In the second world war Silloth airport, opened in 1939 became an important RAF training and operational base, particularly for the Lockheed Hudson used by the Coastal Command. So many of them crashed into the Solway that it became known as Hudson Bay; 61 airmen, many Canadian, are buried in a local cemetery.
The RAF base finally closed in May 1960, and the airport is largely derelict with a large car boot sale every Sunday. The railway was the first in the UK to have steam replaced by diesel in 1954 but closed following the Beeching report in September 1964.
The docks are still operating bringing in mainly dry bulk goods, including north American wheat trans-shipped at Liverpool, phosphate from North Africa, wood pulp from Spain and molasses trans-shipped in Bremen. Marshall Dock, named after the local MP who had supported it, opened in 1859, but its lock gates collapsed in a storm in 1879 and it was decided to leave it tidal and build a 'New Dock' at its landward end, which was completed in 1885 and can still handle vessels up to around 3-4000 tonnes. Carr's flour mill was built on the north side of the dock in 1886.
Later in the week I briefly visited Abbeytown, a few miles inland, where the remains of what was once the important Holme Cultram Abbey founded in 1150 by Cistercian monks from Melrose Abbey are now a parish church. The rest of the abbey buildings were used in building the village, which at one time was served by two railway lines, the Carlisle-Silloth and the Solway Junction line which was built mainly to take haematite (iron ore) from West Cumberland across the Solway Viaduct to steel works in Lanarkshire. Cheaper Spanish ore and the closure of the viaduct on safety grounds killed that line in 1921.
Allonby is a village a few miles south, which has a long history as a seaside resort and fishing village. It seemed pretty deserted when we went there, with a number of empty holiday cottages and just a few visitors, but is rather picturesque with many cottages from the seventeenth to nineteenth century and a few more imposing buildings.

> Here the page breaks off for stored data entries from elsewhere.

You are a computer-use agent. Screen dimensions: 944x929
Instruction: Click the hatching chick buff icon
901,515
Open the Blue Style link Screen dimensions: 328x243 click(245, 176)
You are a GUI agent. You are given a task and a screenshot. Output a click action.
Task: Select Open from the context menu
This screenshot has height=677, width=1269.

From Allonby we walked south along the coastal path, stopping to look at the Roman Mile-fort 21 at CrossCanonby and the remains of the salt pans below there. Although the existing remains are from the salt works which started in 1634 and probably closed in the 1760s, salt pans along the cost existed much earlier, probably before the monks at Holme Cultram were granted the rights to them.
The Milefort was a part of the Roman defences along the edge of their Empire, which further north and east becomes Hadrian's Wall. The southern end was at Alauna, on a hill just north of modern Maryport, where we visited the site of the fort and the Roman Museum which has a fine collection of Roman altars found at the site. Geomagnetic surveys have recently revealed the site of an extensive Roman town housing perhaps 4000 people to the north of the Roman fort, itself home to 1000 men.

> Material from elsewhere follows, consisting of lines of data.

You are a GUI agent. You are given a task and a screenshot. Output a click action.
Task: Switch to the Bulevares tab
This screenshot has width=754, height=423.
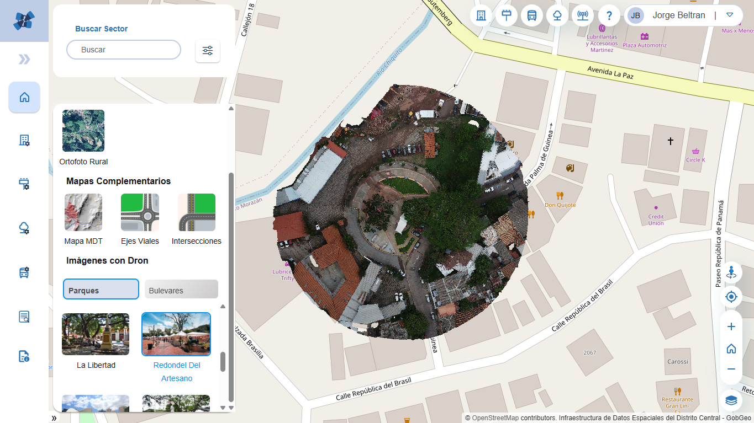[181, 290]
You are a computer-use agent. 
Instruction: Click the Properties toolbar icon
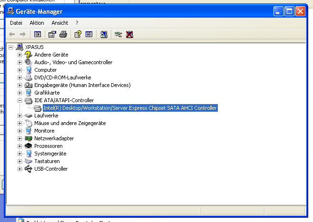point(52,34)
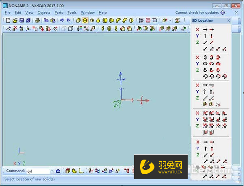This screenshot has width=244, height=186.
Task: Open the Window menu
Action: pos(88,13)
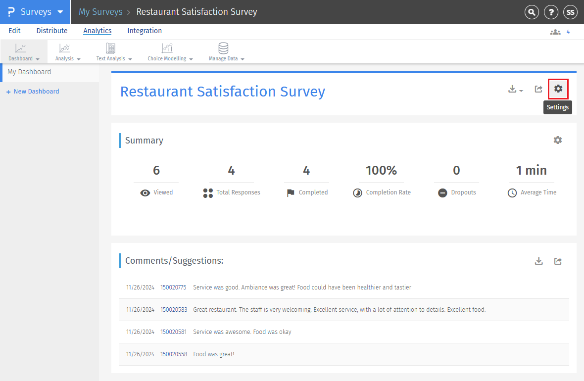Image resolution: width=584 pixels, height=381 pixels.
Task: Open Summary widget settings gear
Action: click(x=558, y=140)
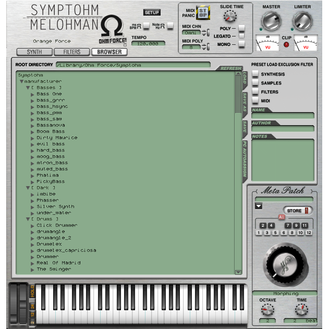Switch to the FILTERS tab
Image resolution: width=329 pixels, height=329 pixels.
71,52
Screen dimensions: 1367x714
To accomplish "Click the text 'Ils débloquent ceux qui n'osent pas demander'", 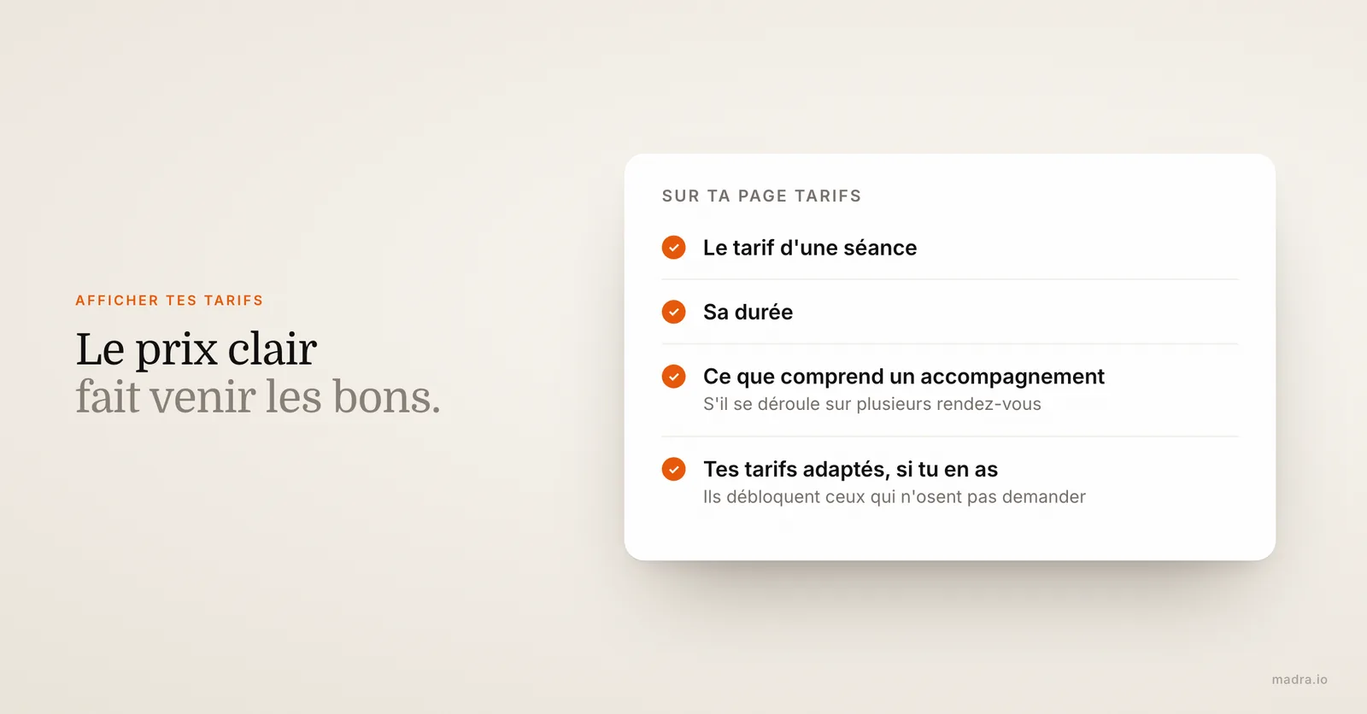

Maryport itself was a 'new town' created by the local landowner Humphrey Senhouse as a port from 1749 when he obtained an Act of Parliament for its development. At the centre of the new town is a large open Georgian square. The buildings in the town are largely simple but well-proportioned and it still seems a pleasant place in which to live for those who can find work. As well as a port it became an important industrial centre in the nineteenth century, particularly after the opening of the Maryport & Carlisle Railway in 1840, producing iron using local haematite iron ore and coal from mines around nearby Aspatria.
The opening of new docks at neaby Workington, along with increased iron
and steel production their made Maryport a ghost town in the 1930s, with
unemployment at over 50%. Coal mining in the area ran down and finished
n the 1960s, with a small amount of opencast mining continuing until
recently. Tourism is now the main industry, although some chemical
industry remains a little to the south on the coast.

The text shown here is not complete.